[Start of Attachment]

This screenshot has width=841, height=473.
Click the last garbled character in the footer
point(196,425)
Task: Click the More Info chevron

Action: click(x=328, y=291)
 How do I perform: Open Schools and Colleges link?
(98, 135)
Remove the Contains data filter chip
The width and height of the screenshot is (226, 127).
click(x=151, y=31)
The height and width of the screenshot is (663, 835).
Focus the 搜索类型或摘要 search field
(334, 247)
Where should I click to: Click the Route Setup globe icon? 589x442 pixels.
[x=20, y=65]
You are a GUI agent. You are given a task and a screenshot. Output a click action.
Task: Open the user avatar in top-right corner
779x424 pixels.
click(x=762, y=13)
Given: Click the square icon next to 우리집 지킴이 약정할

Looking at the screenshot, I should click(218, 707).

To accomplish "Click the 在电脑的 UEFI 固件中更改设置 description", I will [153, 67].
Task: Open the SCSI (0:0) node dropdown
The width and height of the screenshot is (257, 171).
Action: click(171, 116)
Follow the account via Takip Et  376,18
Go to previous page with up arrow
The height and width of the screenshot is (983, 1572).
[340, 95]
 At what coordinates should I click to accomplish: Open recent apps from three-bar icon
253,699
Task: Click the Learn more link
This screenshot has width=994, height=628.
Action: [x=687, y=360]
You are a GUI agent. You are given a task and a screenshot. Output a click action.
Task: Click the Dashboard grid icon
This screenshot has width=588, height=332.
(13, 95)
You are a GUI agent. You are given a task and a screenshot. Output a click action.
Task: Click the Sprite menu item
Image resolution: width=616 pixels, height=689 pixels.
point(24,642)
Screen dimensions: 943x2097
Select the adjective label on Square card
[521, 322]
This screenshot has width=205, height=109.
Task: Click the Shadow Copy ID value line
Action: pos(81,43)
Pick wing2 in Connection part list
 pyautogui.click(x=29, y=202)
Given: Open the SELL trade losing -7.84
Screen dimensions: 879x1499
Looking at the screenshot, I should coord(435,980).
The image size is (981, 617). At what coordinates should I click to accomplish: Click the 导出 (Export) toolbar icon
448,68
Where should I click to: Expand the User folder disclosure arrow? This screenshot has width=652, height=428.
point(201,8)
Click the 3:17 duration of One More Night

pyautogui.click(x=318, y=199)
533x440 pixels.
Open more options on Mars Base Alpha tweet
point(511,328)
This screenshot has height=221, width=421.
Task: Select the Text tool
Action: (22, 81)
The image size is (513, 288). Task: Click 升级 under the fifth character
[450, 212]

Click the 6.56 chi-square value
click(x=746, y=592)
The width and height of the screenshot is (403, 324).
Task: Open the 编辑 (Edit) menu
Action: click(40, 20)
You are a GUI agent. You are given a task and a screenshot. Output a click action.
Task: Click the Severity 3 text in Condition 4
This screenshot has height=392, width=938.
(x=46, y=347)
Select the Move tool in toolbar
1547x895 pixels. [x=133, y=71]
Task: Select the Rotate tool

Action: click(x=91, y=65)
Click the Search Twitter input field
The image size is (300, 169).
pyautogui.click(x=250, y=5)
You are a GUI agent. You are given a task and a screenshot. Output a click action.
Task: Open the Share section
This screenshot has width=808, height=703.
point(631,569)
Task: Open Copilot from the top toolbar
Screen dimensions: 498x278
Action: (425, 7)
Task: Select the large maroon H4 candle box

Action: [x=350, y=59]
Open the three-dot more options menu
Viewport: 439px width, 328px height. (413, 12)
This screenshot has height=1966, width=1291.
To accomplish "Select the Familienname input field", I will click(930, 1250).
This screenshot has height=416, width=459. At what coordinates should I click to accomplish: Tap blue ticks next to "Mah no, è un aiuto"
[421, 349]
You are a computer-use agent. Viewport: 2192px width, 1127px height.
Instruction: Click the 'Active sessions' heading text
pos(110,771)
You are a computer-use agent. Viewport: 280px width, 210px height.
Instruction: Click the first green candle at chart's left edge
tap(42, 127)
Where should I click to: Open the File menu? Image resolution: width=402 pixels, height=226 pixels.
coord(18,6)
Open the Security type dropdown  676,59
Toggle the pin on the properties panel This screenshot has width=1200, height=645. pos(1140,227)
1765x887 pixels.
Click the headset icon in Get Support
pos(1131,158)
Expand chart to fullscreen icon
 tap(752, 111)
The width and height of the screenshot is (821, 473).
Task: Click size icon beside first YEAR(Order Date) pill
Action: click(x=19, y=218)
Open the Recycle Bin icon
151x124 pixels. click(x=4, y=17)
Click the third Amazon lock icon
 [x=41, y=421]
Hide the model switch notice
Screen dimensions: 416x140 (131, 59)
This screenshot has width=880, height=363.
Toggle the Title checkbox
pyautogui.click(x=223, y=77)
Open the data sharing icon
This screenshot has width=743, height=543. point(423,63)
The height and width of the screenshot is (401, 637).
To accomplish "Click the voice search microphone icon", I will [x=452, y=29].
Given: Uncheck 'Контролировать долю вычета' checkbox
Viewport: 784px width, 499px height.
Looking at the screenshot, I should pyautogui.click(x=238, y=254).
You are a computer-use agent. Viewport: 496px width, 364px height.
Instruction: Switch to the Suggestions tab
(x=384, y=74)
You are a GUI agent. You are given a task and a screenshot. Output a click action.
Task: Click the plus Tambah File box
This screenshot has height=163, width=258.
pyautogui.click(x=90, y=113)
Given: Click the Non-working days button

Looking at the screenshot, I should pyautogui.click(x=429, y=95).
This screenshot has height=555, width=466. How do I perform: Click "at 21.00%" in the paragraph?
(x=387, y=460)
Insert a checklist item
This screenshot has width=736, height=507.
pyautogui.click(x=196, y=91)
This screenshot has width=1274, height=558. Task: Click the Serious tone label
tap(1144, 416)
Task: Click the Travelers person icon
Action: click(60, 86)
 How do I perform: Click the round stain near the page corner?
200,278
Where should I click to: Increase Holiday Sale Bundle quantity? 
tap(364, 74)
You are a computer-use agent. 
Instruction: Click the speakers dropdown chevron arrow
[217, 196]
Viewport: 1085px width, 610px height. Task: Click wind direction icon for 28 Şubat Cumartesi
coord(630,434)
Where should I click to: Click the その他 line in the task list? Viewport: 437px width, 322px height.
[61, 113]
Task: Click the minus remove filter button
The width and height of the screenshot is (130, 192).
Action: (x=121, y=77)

[End of Attachment]

■ Aim of the task ■
Once you find the line with "This screenshot has width=588, height=332." above, print it and every line after it up to and including the line with "Screen dimensions: 943x2097", exactly as written and nothing else.

■ Exercise result ■
This screenshot has width=588, height=332.
(13, 95)
You are a GUI agent. You are given a task and a screenshot. Output a click action.
Task: Click the Sprite menu item
Image resolution: width=616 pixels, height=689 pixels.
point(24,642)
Screen dimensions: 943x2097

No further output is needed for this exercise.